Southside Film Festival 2012

Southside Film Festival (17-20 May) returns for a second year to provide an oasis of film to an area of Glasgow that's starved of the moving image for much of the year

Feature by Jamie Dunn | 14 May 2012

This week UK cinephiles will be looking south across the channel as the world’s most ostentatious celebration of cinema kicks off on the French Riviera with the 65th Cannes Film Festival. In a delicious bit of counter programming, the Southside Film Festival (SSF) invites Glaswegians to look south across the clyde for a more modest, but no less passionate, hymn to the movies.

Following the success of last year’s inaugural event, SFF has beefed up its programme and widened its inclusion zone to bring some tantalising films to an area of Glasgow rich with art and theatre but starved of the moving image.

South side talent make up a large slice of the menu, with local boy done good Peter Mullan opening proceedings with his most recent film, NEDS (18 May), a south side-set coming-of-age film that’s filled with the actor/director’s trademark absurdest humour and poetic imagery. A screening of Silver Tongues (20 May), an off-beat road movie about a sadistic couple who get their kicks playing mind games with the strangers they encounter as they cruise around New England, acts as a homecoming of sorts for Pollokshields-raised film-maker Simon Arthur and Comfort and Joy (20 May), Bill Forsyth’s askew take on Glasgow’s ice-cream wars and partly set in Govan, also gets a welcome showing.

If narrative films aren’t your bag there are plenty of documentaries and archive screenings to get excited about, the pick of which is Bernadette: Notes From a Political Journey (19 May). The story of Bernadette Devlin is an extraordinary one: a ferocious civil-rights activist and Irish republican, she was elected MP for Mid Ulster in 1969 – when she was only 21-years-old – and was subsequently dubbed ‘Fidel Castro in a miniskirt’ by her westminster colleagues. Next time you scan across the Commons’ benches during Prime minister’s questions and see row upon row of male, middle-aged, public school alumni, consider how exciting it must have been to have this whip-smart firebrand on the political scene. The screening forms part of Green Screen, a new strand celebrating Irish cinema, which also includes the acclaimed A Million Bricks (19 May), another documentary looking at the Troubles.

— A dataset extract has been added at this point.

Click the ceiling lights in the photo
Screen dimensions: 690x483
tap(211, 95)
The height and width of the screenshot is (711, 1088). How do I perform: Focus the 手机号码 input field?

There’s plenty more to do besides watching films, including filmmaking workshops, a movie quiz and artists’ video installations. But what continues to be SFF’s biggest draw is its pop-up nature: it’s a four-day oasis of cinema in an area that’s usually a desert. This is achieved through inventive appropriation of unconventional spaces. Local nightclub The Shed again makes for an effective screening hub while some inspired programming is applied to the more quirky venues, which often sees the content of the films acting in conversation with their screening environments. Cathcart Scout Hall, for example, plays host to ‘films made by kids, for kids’ (19 May) and a shorts programme about swimming finds its perfect home at Govanhill Baths (19 May).

What makes SFF all the sweeter is that all you need to enjoy the festivities, which run from 17-20 May, is your bus fare for the number 38 as most of its happenings are free. Try finding a deal like that on la Croisette.